EXERCISE BRIEF:
A single figure is the whole answer: the number of lines in the records that contain "dropdown".

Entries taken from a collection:

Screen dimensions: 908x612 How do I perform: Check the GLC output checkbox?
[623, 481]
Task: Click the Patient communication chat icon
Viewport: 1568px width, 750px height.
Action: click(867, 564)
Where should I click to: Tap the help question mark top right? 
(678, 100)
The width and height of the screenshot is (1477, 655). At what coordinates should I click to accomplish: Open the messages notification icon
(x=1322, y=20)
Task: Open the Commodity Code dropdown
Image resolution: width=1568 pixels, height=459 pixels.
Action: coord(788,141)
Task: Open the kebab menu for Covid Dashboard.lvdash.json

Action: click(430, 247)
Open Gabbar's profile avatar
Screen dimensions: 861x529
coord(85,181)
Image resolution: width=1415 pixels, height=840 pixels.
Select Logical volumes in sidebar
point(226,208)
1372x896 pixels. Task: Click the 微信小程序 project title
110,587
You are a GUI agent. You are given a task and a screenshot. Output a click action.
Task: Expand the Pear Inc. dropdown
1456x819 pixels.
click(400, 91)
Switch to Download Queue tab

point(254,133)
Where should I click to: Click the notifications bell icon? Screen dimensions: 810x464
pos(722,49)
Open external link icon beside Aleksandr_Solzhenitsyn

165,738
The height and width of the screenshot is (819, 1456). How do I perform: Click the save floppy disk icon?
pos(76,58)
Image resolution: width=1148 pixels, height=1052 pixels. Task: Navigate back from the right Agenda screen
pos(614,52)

SOLUTION TO THIS PROBLEM:
2